In expectation of a future US strike on North Korea, the Chinese deployed some 150,000 troops in April along its roughly 840-mile border with North Korea, in case of a flood of North Korean refugees to China.

Is THIS what Russia, China and the rest expected from a 15-0 UN vote?

At mid-day August 8, another leak story broke, much more important than missiles on a patrol boat. The Washington Post reported, with more fear-mongering than factuality, first in its headline “North Korea now making missile-ready nuclear weapons, U.S. analysts say,” even though “now” is already a month ago, maybe, as the story says:

North Korea has successfully produced a miniaturized nuclear warhead that can fit inside its missiles, crossing a key threshold on the path to becoming a full-fledged nuclear power, U.S. intelligence officials have concluded in a confidential assessment.

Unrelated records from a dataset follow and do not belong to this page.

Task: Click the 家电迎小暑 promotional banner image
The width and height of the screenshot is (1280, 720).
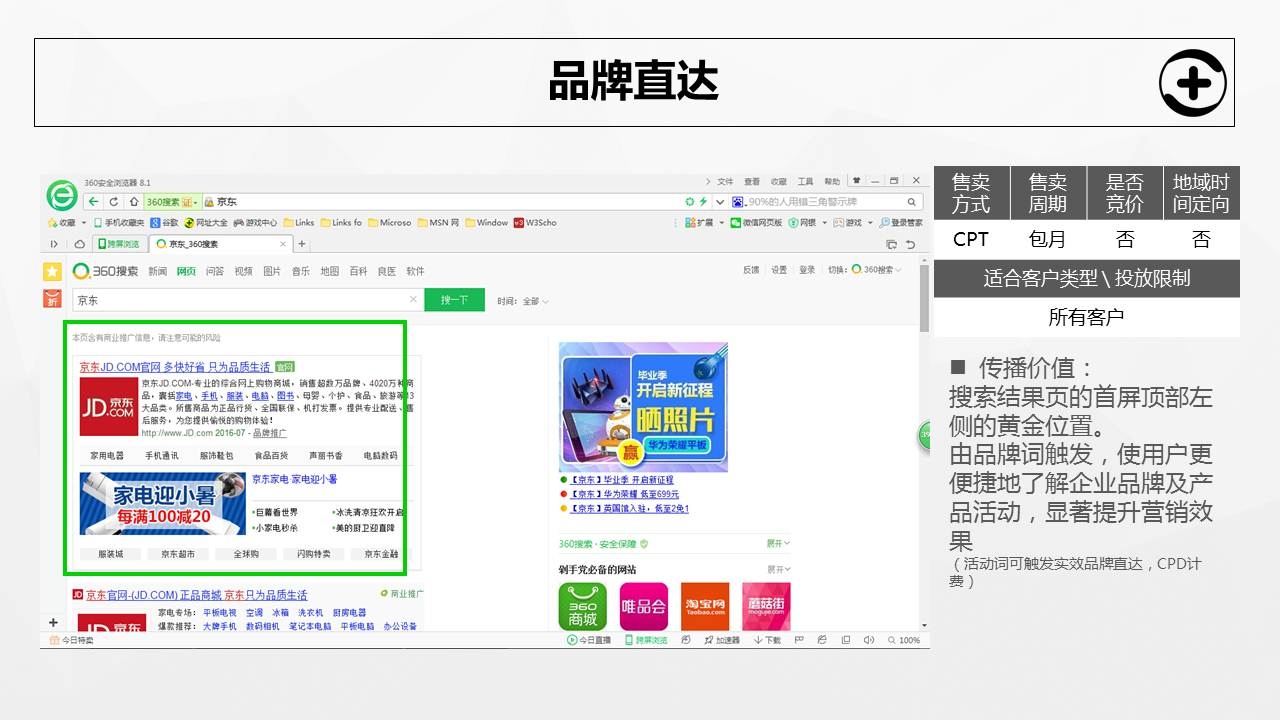Action: click(x=163, y=503)
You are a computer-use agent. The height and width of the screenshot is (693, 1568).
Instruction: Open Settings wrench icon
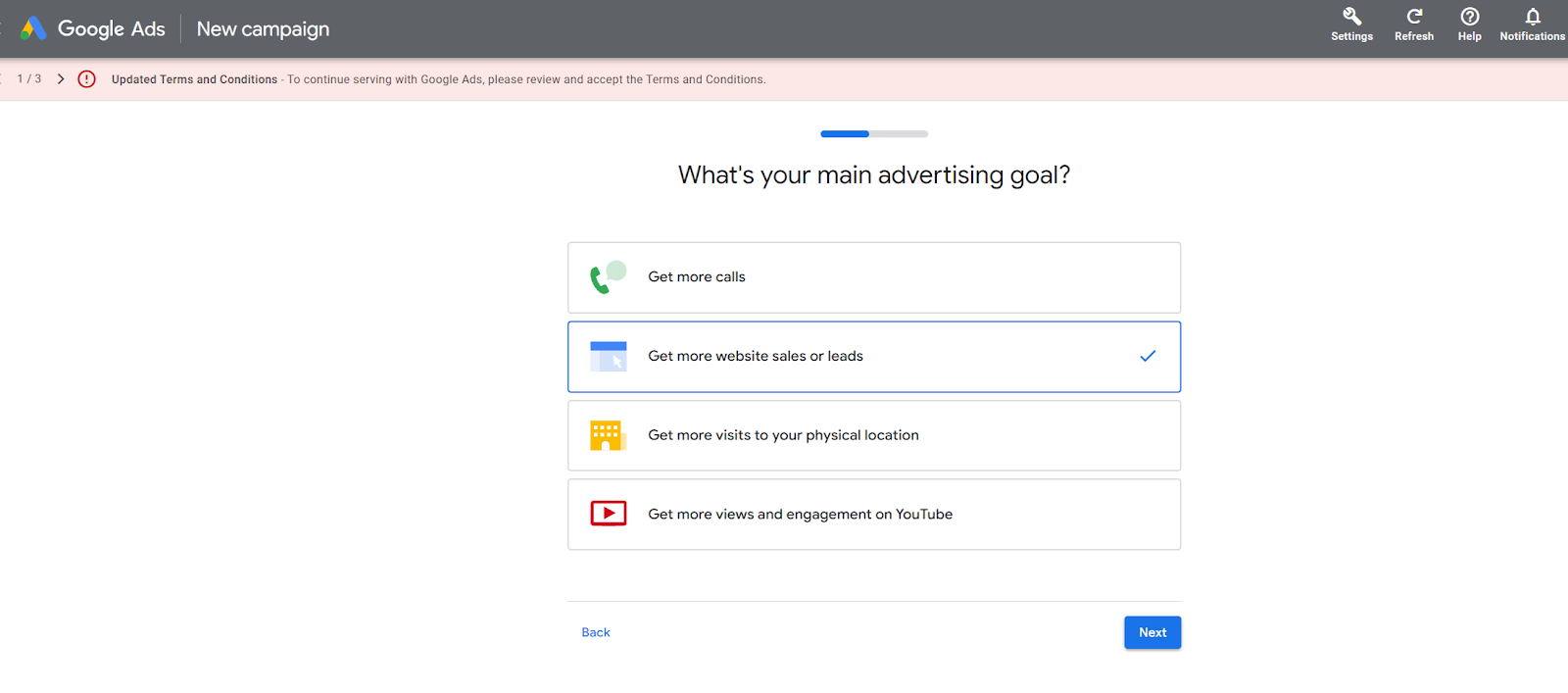tap(1351, 17)
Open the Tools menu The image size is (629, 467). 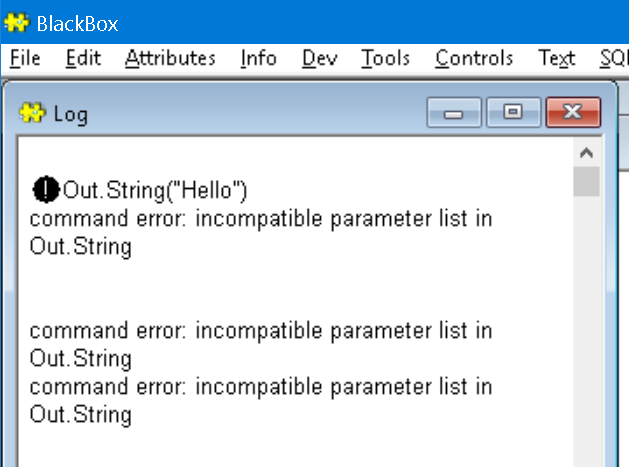(386, 59)
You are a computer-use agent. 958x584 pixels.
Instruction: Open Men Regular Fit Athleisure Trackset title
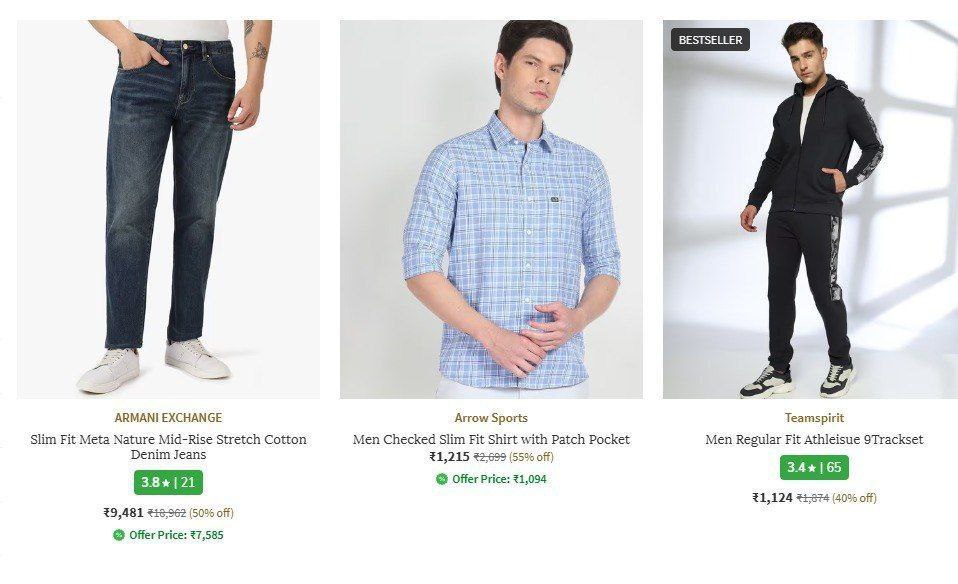[x=814, y=440]
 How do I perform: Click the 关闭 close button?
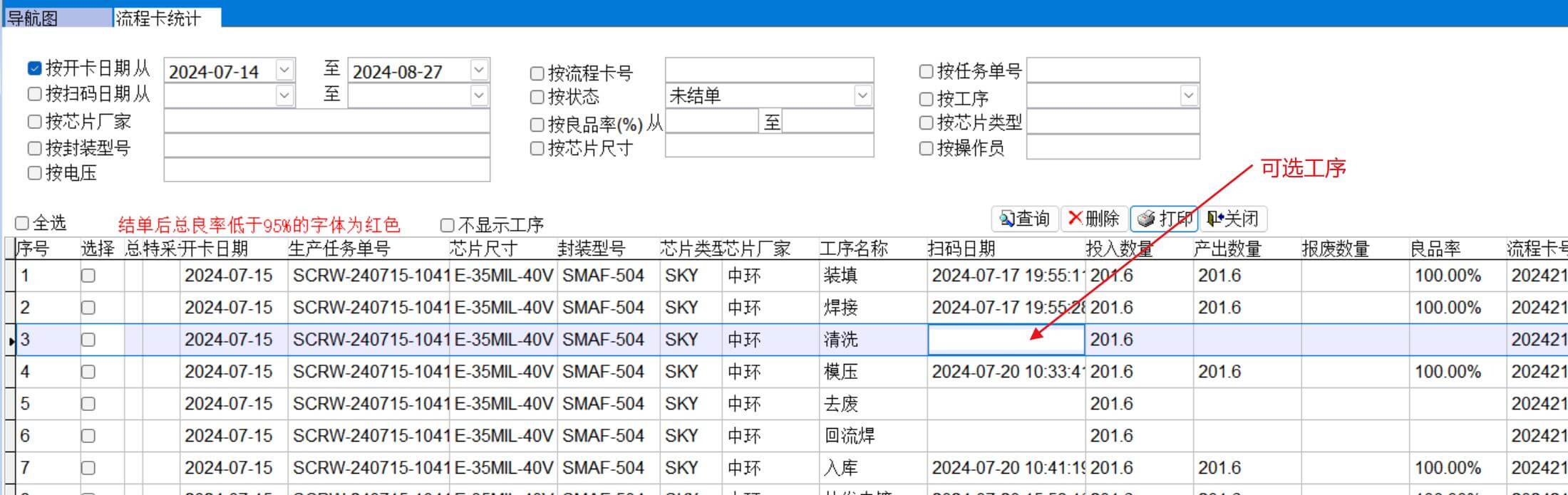point(1233,219)
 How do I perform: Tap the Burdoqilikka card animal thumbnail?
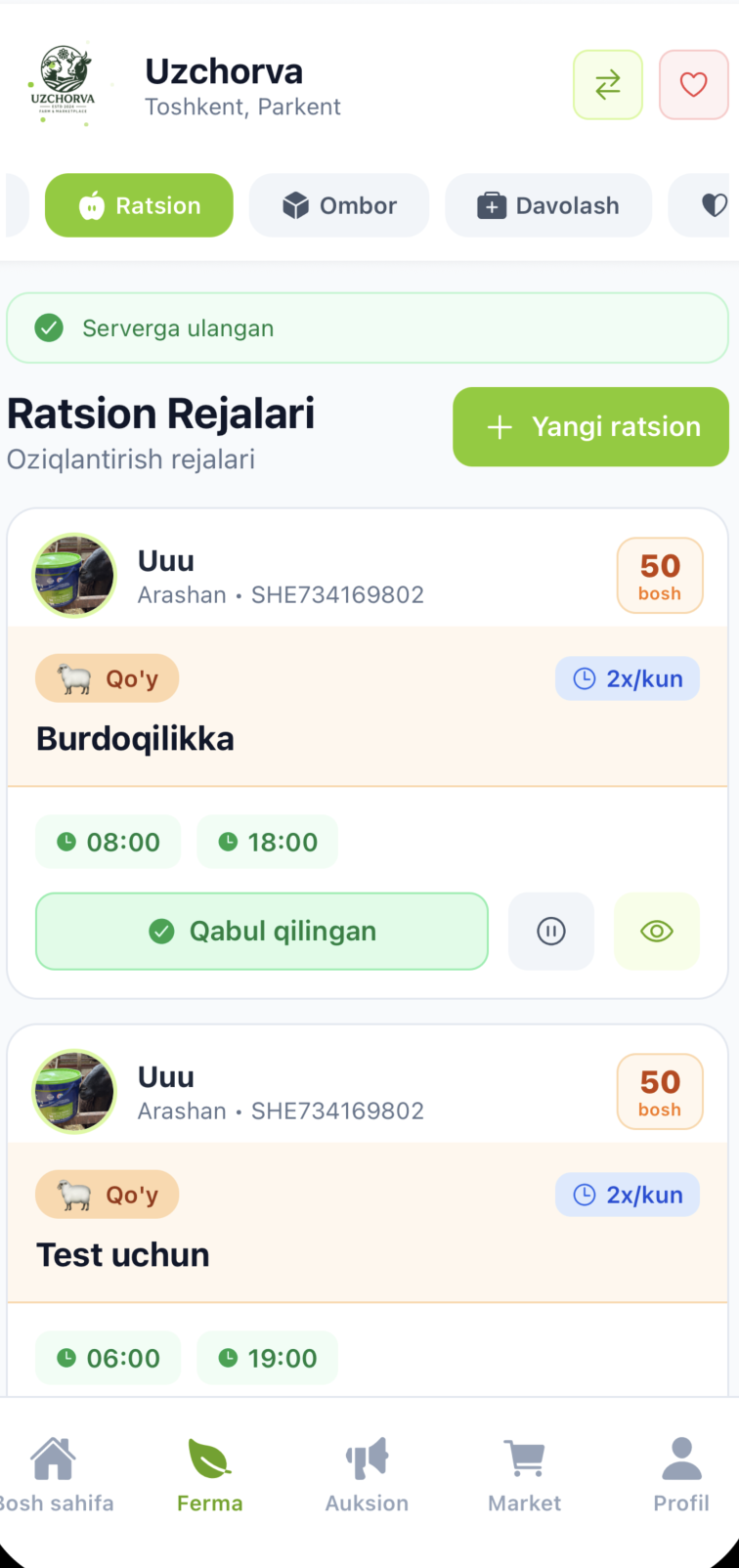point(74,575)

The analysis, completed last month by the Defense Intelligence Agency, comes on the heels of another intelligence assessment that sharply raises the official estimate for the total number of bombs in the communist country’s atomic arsenal. The United States calculated last month that up to 60 nuclear weapons are now controlled by North Korean leader Kim Jong Un. Some independent experts think the number of bombs is much smaller.

Leaked story, classified intelligence assessment, anonymous sources inside the administration, bring on the prosecutions? Don’t hold your breath. The leak pattern here is all too convenient to an administration that appears hungry for war, and especially this war. The leak pattern here is all too reminiscent of all those weapons of mass destruction (WMDs) that didn’t exist in Iraq.

If you read beyond the scary hype of the Post’s opening, you’ll learn that the certainty of the headline is not certain at all and might well be yet another government fantasy scare tactic. The Post admits it has not actually seen the Defense Intelligence Agency report. Somebody unnamed read an excerpt to the Post and two “US officials familiar with the assessment” verified its broad conclusions. One of those conclusions, it turns out, is that no one is sure whether North Korea has even tested the warhead that the Post headline claims “North Korea now making.” Better still, and deeper in the story, other anonymous analysts say that North Korea’s ICBM burned on re-entry in last month’s test, which would mean that North Korea does not yet have a missile that can deliver a nuclear warhead. Maybe they’ll have one in a year. Nobody’s talking about how many years it will take for North Korea to have anything like a deterrent threat to counter the US nuclear arsenal of roughly 6,800 nuclear warheads and multiple delivery systems.

This is the arsenal that the US has been threatening the world with since it was much smaller in 1945. The US arsenal is the main reason Russia has an arsenal of equal size and other countries (France, China, Britain, Pakistan, India, and Israel at a minimum) have their own nuclear arsenals to provide some sense of safety that vanishes as soon as the arsenal is used. So North Korea is a rogue state only in the sense that all other nuclear powers are rogue states. The world could live with that; the US could live with that. But if the US chooses, out of pure self-involved tunnel vision, not to live with that, the question then becomes how much of the rest of the world will end up not living with that?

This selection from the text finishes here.